Томми, поджав губы, прислонился плечом к металлической балке и тихо заговорил, глядя в пустоту волн:

— Когда я только подписал контракт... я всё думал, что, мол, это нужно. Знаешь, великая цель, честь, долг... А потом как-то быстро всё это смылось. Сначала в грязи на учениях, потом в вшах на транспорте, а теперь — в блевотине. — Он усмехнулся сам себе, горько. — Только сейчас, чёрт возьми, понял, насколько эта война меня вообще не касается. Я бы мог остаться в КША. Спокойно. Может, даже булочную бы открыл, или шины чинил...

Уиттакер, вместо ответа, снова издал хриплый звук, согнулся вдвое и выплеснул остатки ужина, которого почти не было. Томми машинально отступил на шаг, качнувшись от запаха и вида, и пробормотал с удивлением, подняв брови:

— Да сколько у тебя там ещё есть-то, Уитти?

Морской ветер продолжал бить в лицо, а где-то вдали, почти не слышно, гудел другой корабль.

Томми стоял, сунув руки в карманы шинели, и глядел вперёд, на сизую линию горизонта, где сквозь лёгкий туман маячили силуэты караванных судов. Вздохнул устало и, не отрывая взгляда, спросил:

— Слыхал, что теперь тот пассажирский лайнер стал госпитальным кораблём? Говорят, там уже места нет. Раненых кладут прямо в коридорах, а мёртвых... — он сделал паузу, будто самому тяжело было произнести, — сбрасывают за борт, чтобы освободить койки. И это если успеют их прикрыть чем-то.

Уиттакер слабо кивнул, опираясь о поручень, глаза всё так же полузакрыты от слабости и качки.

— Слышал... — прохрипел он. — Нам ещё повезло на "Дэнди". Только пара снарядов задела — пробоина в трюме, да машинное отделение чуть посекло. На "Фарфаре" всё хуже... Один фугасный снаряд с того дредноута, и уже сотня человек за минуту. Палуба в мясо. Там кровь до ботинок текла.

Томми сжал челюсти, но молчал. Несколько секунд они оба стояли, слушая, как море бьётся о борт, и как вдали гудит буксир. Потом Томми медленно покачал головой, взгляд всё ещё направлен на горизонт:

— Знаешь, море нас не потопит. Мы сами себя потопим... если повезёт.


Северная часть Атлантического моря
, U-87, 28 января 1912 года, 9:09

Утро на борту U-87 началось, как и многие другие — в полумраке тесного отсека, под скрип стали и глухие звуки мотора, работающего на малом ходу. Капитан Клаус Рихтер, с заломленными назад волосами и лёгкой щетиной, уже шагал к офицерскому столику, расположенному у спальных коек, где экипаж коротал время между боевыми тревогами.

За столом, как обычно, сидели Леопольд Струмберг и Ганс Мюллер.
Леопольд, всё такой же сосредоточенный, листал газету и водил пальцем по полям, где была напечатана загадка. Газета, как водится, была уже устаревшей — новости отставали на месяц, но это не мешало механику разгадывать ребусы, как будто от этого зависела судьба мира.

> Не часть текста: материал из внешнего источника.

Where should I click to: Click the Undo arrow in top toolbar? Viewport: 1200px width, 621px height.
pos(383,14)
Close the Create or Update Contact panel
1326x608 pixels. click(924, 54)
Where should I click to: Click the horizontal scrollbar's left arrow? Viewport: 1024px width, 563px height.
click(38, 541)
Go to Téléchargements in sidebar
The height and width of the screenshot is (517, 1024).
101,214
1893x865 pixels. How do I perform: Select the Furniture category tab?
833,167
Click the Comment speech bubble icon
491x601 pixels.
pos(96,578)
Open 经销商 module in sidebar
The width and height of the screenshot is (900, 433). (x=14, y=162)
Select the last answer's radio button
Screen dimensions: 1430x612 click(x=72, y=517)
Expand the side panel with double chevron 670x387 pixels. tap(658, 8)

Ганс выглядел утомлённым. Его лицо, слегка потемневшее от постоянной влажности и плохого освещения, выражало лишь желание сна. Он машинально выводил заметки в блокноте — вероятно, очередной лог погружений или наблюдений за акустикой.

— Доброе утро, господа, — сказал Рихтер, кивая обоим.

— Доброе утро, капитан! — вынырнул из своей койки Герих Штайнер, словно по команде. Поспешно застёгивая ремень, он добавил: — Как спалось?

— Как у нас тут спится — считай, не спалось, — буркнул Рихтер, но без злобы. — Пришла зашифрованная радиограмма. Скажи "Тифону" доброе утро.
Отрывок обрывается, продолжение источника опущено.